References to the Surgeon General’s misleading statement about domestic violence often include frightening comparators like “car accidents” and “muggings”. These terms do not occur in the Surgeon General’s statement. References that include these terms seem to have evolved from an intertwining and exchange of symbol material between the Surgeon General’s statement and the report of the American Medical Association’s Council on Ethical and Judicial Affairs. Despite the additional scholarly paraphernalia attached to the latter report, nationally representative injury surveys indicate that the claim about the battering injury rate for women is false by a wide margin.

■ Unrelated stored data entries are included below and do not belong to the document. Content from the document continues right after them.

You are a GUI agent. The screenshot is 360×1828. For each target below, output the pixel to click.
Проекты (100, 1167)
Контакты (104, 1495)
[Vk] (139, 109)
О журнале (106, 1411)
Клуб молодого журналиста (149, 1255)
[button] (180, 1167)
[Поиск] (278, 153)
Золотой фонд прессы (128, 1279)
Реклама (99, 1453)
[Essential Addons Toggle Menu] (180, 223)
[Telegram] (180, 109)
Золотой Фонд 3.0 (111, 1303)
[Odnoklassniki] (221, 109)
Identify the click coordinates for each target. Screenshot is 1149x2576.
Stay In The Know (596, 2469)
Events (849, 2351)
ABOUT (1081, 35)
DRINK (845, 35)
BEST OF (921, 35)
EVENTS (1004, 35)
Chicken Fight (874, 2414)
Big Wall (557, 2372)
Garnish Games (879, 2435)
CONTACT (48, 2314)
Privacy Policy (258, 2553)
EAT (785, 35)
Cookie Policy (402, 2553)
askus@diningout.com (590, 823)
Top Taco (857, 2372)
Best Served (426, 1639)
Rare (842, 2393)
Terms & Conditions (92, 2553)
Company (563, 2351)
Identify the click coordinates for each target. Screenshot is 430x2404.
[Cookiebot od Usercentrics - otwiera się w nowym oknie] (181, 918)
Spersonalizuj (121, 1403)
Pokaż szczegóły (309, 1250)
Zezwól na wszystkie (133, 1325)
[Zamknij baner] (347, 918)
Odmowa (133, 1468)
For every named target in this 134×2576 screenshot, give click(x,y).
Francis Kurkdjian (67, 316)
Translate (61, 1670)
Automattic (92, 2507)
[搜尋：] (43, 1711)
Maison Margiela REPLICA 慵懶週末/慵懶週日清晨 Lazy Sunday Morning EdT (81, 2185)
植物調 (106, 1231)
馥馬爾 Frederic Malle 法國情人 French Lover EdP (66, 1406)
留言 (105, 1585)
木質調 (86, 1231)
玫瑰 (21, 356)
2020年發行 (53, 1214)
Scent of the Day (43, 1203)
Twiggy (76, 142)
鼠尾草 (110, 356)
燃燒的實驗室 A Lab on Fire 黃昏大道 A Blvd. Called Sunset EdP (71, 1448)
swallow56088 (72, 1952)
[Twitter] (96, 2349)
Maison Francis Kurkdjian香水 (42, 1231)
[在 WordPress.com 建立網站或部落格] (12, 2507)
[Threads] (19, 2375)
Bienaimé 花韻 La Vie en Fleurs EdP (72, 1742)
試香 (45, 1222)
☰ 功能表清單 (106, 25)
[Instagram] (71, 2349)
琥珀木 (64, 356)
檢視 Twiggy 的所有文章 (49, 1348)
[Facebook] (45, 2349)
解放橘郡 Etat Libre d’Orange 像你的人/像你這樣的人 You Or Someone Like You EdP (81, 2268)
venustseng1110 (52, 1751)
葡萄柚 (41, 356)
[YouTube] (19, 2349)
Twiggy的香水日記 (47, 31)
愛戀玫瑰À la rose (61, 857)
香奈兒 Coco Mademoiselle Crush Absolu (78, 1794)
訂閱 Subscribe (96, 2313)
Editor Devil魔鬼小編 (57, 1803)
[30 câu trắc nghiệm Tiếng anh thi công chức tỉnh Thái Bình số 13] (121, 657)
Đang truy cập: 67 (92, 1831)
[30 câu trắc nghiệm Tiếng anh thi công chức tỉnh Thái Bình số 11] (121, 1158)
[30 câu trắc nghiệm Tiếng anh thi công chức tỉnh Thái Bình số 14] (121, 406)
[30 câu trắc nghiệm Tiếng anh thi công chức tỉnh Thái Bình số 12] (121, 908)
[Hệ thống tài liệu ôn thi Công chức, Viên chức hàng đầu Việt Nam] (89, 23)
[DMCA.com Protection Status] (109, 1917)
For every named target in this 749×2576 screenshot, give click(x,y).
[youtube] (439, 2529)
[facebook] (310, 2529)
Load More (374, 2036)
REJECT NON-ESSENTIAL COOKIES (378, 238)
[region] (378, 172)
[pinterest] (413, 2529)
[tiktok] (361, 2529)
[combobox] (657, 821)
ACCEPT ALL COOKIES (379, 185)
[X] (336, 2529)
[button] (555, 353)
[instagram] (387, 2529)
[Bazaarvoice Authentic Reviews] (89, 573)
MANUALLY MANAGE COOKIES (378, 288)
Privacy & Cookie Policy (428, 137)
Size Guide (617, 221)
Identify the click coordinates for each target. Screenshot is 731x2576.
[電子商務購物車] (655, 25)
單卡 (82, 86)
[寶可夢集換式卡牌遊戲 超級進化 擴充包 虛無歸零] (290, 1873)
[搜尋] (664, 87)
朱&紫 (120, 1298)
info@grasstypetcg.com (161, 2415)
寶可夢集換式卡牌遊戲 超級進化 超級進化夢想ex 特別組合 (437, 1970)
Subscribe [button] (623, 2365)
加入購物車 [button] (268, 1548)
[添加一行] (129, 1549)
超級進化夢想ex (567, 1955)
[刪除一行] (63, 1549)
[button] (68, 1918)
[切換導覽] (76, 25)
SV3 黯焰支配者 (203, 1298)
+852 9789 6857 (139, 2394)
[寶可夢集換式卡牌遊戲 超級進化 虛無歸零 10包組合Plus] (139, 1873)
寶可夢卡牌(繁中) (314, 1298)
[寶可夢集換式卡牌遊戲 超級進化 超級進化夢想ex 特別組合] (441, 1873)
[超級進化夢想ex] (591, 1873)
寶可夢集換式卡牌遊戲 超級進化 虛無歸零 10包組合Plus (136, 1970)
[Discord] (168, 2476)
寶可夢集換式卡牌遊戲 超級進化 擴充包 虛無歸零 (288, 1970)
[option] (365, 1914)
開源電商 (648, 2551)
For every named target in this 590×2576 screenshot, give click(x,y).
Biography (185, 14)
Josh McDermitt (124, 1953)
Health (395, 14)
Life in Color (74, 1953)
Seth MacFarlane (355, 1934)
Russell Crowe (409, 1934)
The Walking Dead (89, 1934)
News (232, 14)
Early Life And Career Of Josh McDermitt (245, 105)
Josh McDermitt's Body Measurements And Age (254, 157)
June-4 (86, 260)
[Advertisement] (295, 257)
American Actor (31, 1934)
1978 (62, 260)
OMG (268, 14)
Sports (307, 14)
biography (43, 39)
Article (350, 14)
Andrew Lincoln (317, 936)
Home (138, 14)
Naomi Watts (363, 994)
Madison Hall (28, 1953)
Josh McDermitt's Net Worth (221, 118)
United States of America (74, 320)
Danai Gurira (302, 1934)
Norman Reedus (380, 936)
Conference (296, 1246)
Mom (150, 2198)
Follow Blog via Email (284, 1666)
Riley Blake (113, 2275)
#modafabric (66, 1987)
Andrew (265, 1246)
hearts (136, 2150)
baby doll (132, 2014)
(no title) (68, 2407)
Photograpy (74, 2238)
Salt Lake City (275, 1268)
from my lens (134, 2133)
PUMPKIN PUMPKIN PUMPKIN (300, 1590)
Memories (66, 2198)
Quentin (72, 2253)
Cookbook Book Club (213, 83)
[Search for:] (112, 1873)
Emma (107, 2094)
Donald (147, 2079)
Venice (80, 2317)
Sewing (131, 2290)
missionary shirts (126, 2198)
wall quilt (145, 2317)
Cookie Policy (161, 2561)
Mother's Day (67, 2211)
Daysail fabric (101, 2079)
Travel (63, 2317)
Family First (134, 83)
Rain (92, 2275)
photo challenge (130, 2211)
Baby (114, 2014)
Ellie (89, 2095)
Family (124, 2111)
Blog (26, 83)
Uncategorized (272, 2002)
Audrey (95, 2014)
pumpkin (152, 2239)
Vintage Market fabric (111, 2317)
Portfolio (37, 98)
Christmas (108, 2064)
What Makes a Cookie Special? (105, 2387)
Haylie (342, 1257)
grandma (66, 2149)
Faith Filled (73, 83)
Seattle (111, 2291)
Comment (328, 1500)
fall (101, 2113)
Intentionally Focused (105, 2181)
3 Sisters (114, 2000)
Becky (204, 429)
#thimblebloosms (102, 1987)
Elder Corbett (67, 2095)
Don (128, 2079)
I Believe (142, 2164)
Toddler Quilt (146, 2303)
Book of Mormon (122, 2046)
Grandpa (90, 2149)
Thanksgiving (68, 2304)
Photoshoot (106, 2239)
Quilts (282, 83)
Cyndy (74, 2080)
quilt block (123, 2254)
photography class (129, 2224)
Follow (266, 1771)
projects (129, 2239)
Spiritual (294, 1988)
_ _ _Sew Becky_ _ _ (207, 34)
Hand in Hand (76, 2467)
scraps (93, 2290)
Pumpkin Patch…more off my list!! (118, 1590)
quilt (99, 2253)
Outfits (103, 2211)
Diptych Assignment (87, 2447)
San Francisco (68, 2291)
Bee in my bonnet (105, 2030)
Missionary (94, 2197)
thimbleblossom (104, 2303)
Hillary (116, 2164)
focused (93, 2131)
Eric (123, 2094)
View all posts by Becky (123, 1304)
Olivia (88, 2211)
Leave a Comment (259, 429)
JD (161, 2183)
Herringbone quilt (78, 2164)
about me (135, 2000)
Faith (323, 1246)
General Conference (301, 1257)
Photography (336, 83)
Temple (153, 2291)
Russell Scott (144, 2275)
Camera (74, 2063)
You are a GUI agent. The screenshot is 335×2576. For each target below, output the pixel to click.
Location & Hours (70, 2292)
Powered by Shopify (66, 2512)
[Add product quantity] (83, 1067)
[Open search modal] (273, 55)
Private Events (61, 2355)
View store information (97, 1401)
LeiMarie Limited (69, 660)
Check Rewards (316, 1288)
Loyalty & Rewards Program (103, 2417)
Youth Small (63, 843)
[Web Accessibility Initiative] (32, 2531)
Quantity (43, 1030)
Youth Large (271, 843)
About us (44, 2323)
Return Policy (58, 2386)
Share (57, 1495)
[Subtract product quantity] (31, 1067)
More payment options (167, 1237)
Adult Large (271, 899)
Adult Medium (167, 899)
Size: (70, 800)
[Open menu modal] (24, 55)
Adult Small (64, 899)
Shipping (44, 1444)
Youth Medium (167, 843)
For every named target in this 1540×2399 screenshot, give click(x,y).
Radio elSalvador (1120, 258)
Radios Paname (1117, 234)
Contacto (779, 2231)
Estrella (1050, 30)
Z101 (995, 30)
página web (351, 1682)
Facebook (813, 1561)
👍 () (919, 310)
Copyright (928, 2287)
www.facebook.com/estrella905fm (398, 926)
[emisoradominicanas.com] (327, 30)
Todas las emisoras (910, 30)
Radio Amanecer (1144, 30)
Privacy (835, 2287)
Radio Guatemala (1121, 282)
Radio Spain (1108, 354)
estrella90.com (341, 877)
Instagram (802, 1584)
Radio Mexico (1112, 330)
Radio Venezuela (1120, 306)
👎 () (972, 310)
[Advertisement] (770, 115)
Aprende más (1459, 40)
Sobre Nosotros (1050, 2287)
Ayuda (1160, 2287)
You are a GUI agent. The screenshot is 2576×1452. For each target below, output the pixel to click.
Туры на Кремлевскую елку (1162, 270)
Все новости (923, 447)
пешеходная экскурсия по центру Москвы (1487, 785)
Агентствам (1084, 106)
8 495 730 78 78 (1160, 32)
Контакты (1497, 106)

The June 17, 1992, issue of The Journal of the American Medical Association also included an editorial supporting the proliferation of false claims about domestic violence against women. This editorial was entitled “Violence, Values, and Gender.” Echoing the Surgeon General’s misleading statement, that editorial noted “our findings that domestic violence was a leading cause of women’s injuries.”^ The author of the editorial was “Anne H. Flitcraft, MD.” The American Medical Association’s Council on Ethical and Judicial Affairs thanked Flitcraft for “critical review” of its report in that issue (see above). Flitcraft, along with Evan Stark, had published for the National Clearinghouse on Domestic Violence in 1981 a tendentious monograph entitled, Wife Abuse in the Medical Setting: An Introduction for Health Personnel.^ Apparently established as a domestic-violence expert, Flitcraft testified in 1985 at a Senate hearing on domestic violence and public health. She declared to the Senate:

domestic violence accounts for more injuries to women than street crimes, rapes, muggings, and motor vehicle accidents combined. It is the single largest cause of injury to women in this country.^

Flitcraft also co-authored a paper with Evan Stark for the Surgeon General’s Workshop on Violence and Public Health in 1985. As published in 1991, that paper stated that spouse abuse “results in more than three times as many injuries as auto accidents.”^ Nationally representative injury surveys indicate that these claims grotesquely exaggerate injuries from domestic violence.

The Surgeon General’s statement, in its context in the 1992 issue of the prestigious Journal of the American Medical Association, provided highly authoritative support for the claim that domestic violence is the leading cause of injury to women. That claim and its variants proliferated after 1992. That those claims are false by a wide margin mattered little. In stark contrast, scholarly studies indicating that domestic violence against men is a serious public problem have generated violent scholarly controversy and attracted little public attention. The Surgeon General’s statement on domestic violence provides a stunning example of a fundamental anti-men sex bias in public discourse.